During 20 years of experience, i have had juvenile tarantulas flourish better in smaller enclosures. Easier to controll them too



Moneo said:


> So the bottom line is that I should give her something smaller?


In my experience yes!

Reactions: Agree 2


----------



## The Grym Reaper (Aug 22, 2019)

Rehouse to a small faunarium or equivalent (the example below is a 4.5L hobby life tub).

Reactions: Like 1


----------



## NukaMedia Exotics (Aug 23, 2019)

If the T is actually like 2" that enclosure looks fine...


----------



## Moneo (Aug 27, 2019)

Update: that's how she looks in her new, smaller enclosure. Let's see if she'll be out more


----------



## krequiem (Aug 27, 2019)

Moneo said:


> Update: that's how she looks in her new, smaller enclosure. Let's see if she'll be out more


How much height is there between the substrate and the top of the enclosure? It looks to me like you may need more substrate, but it's hard to tell from the overhead view. From the substrate to the lid of the enclosure it should only be about 1.5xs the length of the tarantula's diagonal leg span in order to prevent injuries from falls - especially with a harder hide like the one you have in there.


----------



## Moneo (Aug 27, 2019)

krequiem said:


> How much height is there between the substrate and the top of the enclosure?


More than half of the height. Around 7cm of space left.

Reactions: Like 1


----------



## Paul1126 (Aug 27, 2019)

Moneo said:


> Update: that's how she looks in her new, smaller enclosure. Let's see if she'll be out more


I am going to tell you now the enclosure size is not why your spider is hiding all the time...
IMO you have a very nice setup. although I would personally use a smaller waterdish but that is just me.
Has she moulted recently?


----------



## Moneo (Aug 28, 2019)

Paul1126 said:


> I am going to tell you now the enclosure size is not why your spider is hiding all the time...
> IMO you have a very nice setup. although I would personally use a smaller waterdish but that is just me.
> Has she moulted recently?


Thank you. She moulted like 3 weeks ago.


----------



## Moneo (Aug 31, 2019)

Seems like you were right! This is her now (see pic). Worse than before!!!

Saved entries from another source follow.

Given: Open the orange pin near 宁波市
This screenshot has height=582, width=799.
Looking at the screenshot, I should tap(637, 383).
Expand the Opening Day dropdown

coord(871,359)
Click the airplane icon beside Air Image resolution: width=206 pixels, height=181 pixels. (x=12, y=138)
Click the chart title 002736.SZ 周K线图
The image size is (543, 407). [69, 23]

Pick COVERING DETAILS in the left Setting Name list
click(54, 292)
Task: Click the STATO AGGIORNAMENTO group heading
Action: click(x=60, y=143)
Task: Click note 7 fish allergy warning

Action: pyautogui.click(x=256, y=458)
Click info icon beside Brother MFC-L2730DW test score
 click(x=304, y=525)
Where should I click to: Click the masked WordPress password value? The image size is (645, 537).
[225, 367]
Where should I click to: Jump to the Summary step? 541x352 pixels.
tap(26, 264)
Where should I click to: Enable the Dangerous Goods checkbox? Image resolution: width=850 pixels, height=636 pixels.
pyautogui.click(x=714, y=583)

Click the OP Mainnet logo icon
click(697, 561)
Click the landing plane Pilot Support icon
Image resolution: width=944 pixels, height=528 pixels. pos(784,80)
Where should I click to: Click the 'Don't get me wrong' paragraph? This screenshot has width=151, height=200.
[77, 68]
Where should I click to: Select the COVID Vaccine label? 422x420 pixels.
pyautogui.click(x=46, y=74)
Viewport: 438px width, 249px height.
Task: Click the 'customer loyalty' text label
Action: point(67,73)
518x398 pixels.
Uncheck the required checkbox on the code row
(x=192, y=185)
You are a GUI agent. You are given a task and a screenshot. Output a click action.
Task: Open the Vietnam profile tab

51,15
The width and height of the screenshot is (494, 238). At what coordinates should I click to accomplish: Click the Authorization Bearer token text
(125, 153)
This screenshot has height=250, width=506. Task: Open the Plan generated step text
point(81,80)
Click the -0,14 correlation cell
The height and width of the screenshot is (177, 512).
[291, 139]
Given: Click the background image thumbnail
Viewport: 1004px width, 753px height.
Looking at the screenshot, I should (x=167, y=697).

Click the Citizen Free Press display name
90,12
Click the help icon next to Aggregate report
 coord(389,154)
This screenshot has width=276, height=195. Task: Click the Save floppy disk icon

And she's not in premoult, she moulted like 3 weeks ago and ate one tiny cockroach since then... What now?


----------



## Paul1126 (Aug 31, 2019)

Moneo said:


> Seems like you were right! This is her now (see pic). Worse than before!!!
> 
> And she's not in premoult, she moulted like 3 weeks ago and ate one tiny cockroach since then... What now?


Rehome her then I really do not care

Reactions: Like 1


----------



## Olan (Sep 1, 2019)

Moneo said:


> Seems like you were right! This is her now (see pic). Worse than before!!!
> 
> And she's not in premoult, she moulted like 3 weeks ago and ate one tiny cockroach since then... What now?


Is the enclosure kept in a bright area? Could be trying to get away from the light.

Reactions: Agree 1


----------



## Vanisher (Sep 1, 2019)

Moneo said:


> More than half of the height. Around 7cm of space left.


If it is only 7 cm left it is ok. It looks much more than 7 cm i would say!


----------



## Moneo (Sep 1, 2019)

Olan said:


> Is the enclosure kept in a bright area? Could be trying to get away from the light.


Hmm.. I never thought about that. She gets a bit of afternoon sun indeed, but my A Chalcodes' enclosure is shielding her from it and she's out all the time.. I'll try to move her somewhere else, thx for advice!


----------